Of Bank of America's policy, Corsi said, "[I]f you're speaking Spanish, you come in with a sombrero, and you got the bags and, you know, bean bags, they're just going to say, 'Oh come on, well, there's a special line for you over here.' "

From the February 13 broadcast of 630 KHOW-AM's The Peter Boyles Show:

CORSI: When we integrate with Mexico --

BOYLES: Yeah.

CORSI: -- I guess we might as well just get ready for the drug cartels to move in and, and the -- and Bank of America'll be happy to move their money around too.

BOYLES: Well certainly when they used to catch the Florida banks. I have a friend who was a writer, lives in Florida, and he said the guessing game back in the seventies and eighties was to drive the causeways in Florida and guess which banks were owned by which cocaine cartels. And -- although I'm a fan of the movie Scarface, which is, you know, obviously what it means. But that whole production when he's dealing with the bankers in Miami. I mean, these guys will look the other way. They have in the past.

CORSI: Right, but, you know, if you as an American citizen, Peter, go into that bank and, you know, you try to deposit two or three --

BOYLES: Oh. Oh.

CORSI: -- deposits of five thousand dollars in cash --

BOYLES: They run you.

CORSI: -- you're going to be hauled into federal --

BOYLES: Sure.

CORSI: -- investigators and talking to you. What are you doing?

BOYLES: Yeah, they run you.

CORSI: Yeah, but if you -- if you're speaking Spanish, you come in with a sombrero, and you got the bags and, you know, bean bags, they're just going to say, “Oh come on, well, there's a special line for you over here.”

BOYLES: And that's --

CORSI: It's insane. It's just insane.

BOYLES: Oh no, it's insanity. And, like I said, it's -- if you don't think there's two, there's two tiers -- I say this all the time, there's the tier that the U.S. citizen stands on, and there's the tier that the illegal stands on. And the treatment is always afforded the illegal.

CORSI: And the short end of the stick is given to the American citizen, over --

BOYLES: Oh, without a doubt.

CORSI: -- and over and over again.

[...]

BOYLES: I have in front of me, as do many of the morning show 630 KHOW listeners and callers, I got my Dex in Español.

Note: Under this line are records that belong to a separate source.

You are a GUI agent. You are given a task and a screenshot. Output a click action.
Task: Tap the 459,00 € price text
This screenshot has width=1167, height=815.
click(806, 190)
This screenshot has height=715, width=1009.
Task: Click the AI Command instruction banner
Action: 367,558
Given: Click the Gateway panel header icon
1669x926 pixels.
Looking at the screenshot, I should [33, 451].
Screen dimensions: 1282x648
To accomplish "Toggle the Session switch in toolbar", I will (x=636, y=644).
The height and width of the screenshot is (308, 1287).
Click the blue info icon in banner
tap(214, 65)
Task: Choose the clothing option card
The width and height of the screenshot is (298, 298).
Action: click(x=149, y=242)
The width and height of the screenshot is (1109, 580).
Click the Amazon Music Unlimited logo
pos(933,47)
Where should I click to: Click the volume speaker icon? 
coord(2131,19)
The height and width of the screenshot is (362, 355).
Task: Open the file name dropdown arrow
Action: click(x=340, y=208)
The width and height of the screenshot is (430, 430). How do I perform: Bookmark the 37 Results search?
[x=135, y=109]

CORSI: OK. Well, you know, it's shocking what they're doing in this. I mean, pretty soon if anybody wants to teach in the public schools, you're going to have to go take, get Spanish. You're going to have to learn Spanish. All the signs are going to be in Spanish. You're going to have Americans prosecuted for violating somebody's civil rights because they refuse to speak Spanish to them. No bilingual nation has ever survived in the history of the world. And always before, including the Italian and Irish and all the other immigrants who came here -- you know, in the early part of the 1900s and through the 20th century -- they were resolved to become Americans. My father came -- was born of two Italian immigrants. My father did not learn to speak Italian. I learned to speak Italian. My father didn't because he was discouraged. To become an American, my Italian grandparents did not want my dad speaking Italian. They wanted him speaking English. Now -- now today, it's completely reversed. We all have to speak Spanish because, you know, the illegal immigrants from Mexico speak Spanish. Well, that's totally backwards.